▶ _JOB_
Reproduce every line of the data below word for word, leaving out the pictures.

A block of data
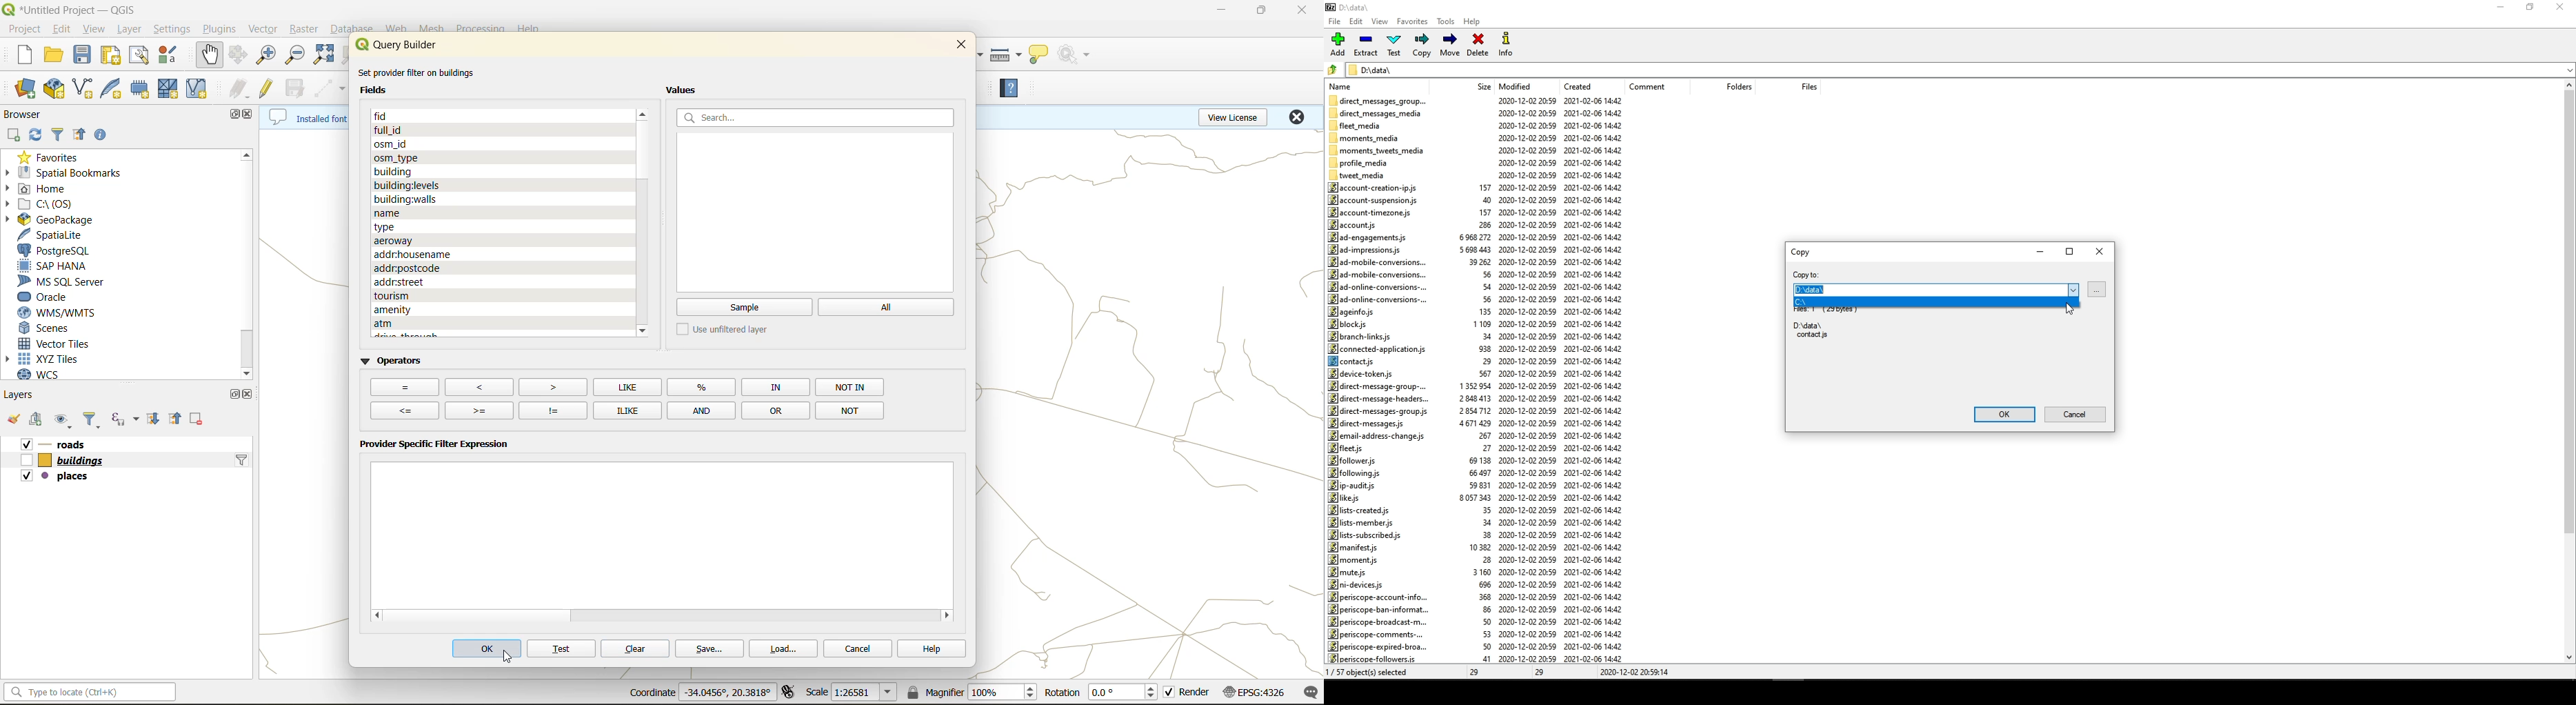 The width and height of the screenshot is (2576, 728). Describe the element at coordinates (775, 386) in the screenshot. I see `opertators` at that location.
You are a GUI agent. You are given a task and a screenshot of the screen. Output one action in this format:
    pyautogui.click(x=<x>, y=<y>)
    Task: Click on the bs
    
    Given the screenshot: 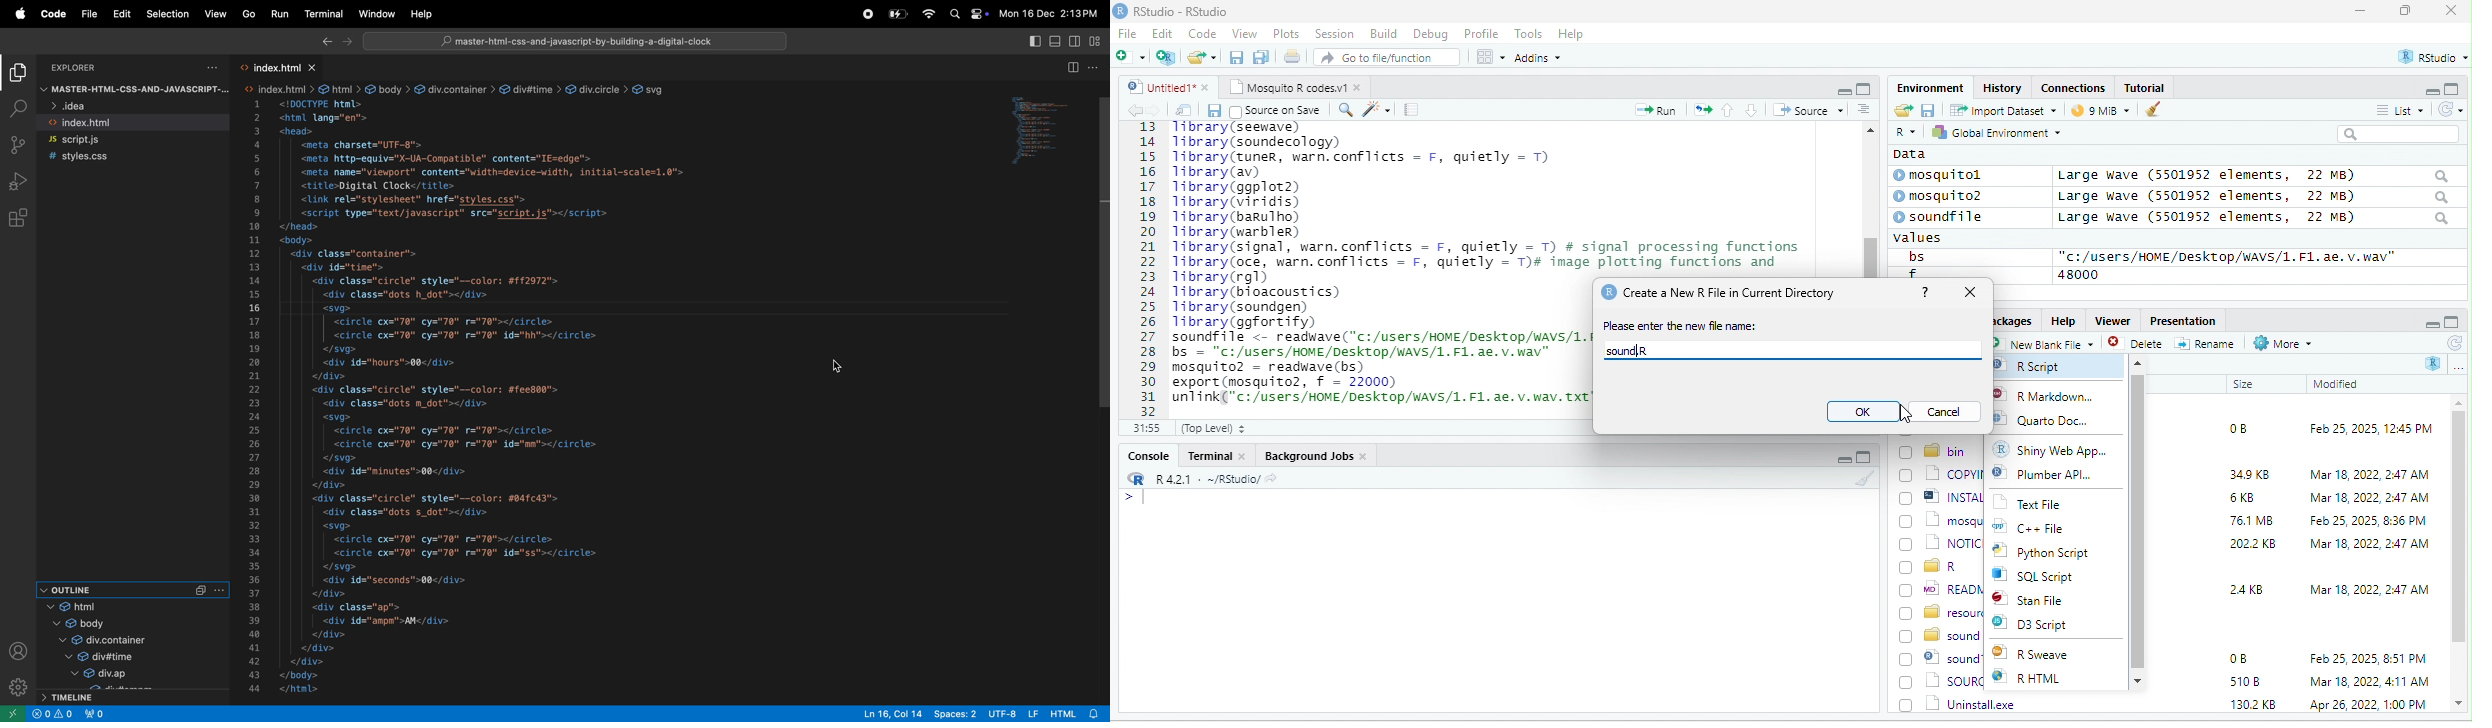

▶ _ANSWER TO THE TASK_
 The width and height of the screenshot is (2576, 728). Describe the element at coordinates (775, 386) in the screenshot. I see `opertators` at that location.
You are a GUI agent. You are given a task and a screenshot of the screen. Output one action in this format:
    pyautogui.click(x=<x>, y=<y>)
    Task: Click on the bs
    
    Given the screenshot: 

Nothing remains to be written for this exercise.